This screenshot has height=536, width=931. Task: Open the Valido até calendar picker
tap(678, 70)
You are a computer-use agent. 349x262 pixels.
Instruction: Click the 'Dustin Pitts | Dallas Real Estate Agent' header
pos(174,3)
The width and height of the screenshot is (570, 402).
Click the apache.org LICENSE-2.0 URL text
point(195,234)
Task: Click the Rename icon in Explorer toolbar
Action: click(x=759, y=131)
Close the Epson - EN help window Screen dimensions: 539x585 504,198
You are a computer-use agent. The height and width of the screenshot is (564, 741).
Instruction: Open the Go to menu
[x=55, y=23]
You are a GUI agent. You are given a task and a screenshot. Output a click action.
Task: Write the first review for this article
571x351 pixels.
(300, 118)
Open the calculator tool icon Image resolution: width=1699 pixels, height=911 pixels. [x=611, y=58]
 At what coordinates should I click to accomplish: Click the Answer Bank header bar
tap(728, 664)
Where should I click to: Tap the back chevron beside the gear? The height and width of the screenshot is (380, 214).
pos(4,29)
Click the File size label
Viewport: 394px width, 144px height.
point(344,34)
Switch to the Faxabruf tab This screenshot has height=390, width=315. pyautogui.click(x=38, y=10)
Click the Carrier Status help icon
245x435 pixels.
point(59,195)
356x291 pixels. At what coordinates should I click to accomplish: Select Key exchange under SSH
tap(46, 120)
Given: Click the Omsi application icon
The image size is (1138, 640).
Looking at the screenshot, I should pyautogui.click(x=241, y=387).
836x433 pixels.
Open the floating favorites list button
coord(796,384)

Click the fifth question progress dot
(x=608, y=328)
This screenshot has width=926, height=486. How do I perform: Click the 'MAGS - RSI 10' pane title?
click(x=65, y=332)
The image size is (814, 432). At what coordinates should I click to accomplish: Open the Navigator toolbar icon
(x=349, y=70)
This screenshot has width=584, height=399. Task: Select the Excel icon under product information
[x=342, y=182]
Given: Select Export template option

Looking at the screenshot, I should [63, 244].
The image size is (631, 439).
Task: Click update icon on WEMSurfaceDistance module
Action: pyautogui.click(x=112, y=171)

• [Task description] Copy each line of the material where "computer" is found.

• [Result]
You are a computer-use agent. 349x262 pixels.
You are a computer-use agent. The height and width of the screenshot is (564, 741).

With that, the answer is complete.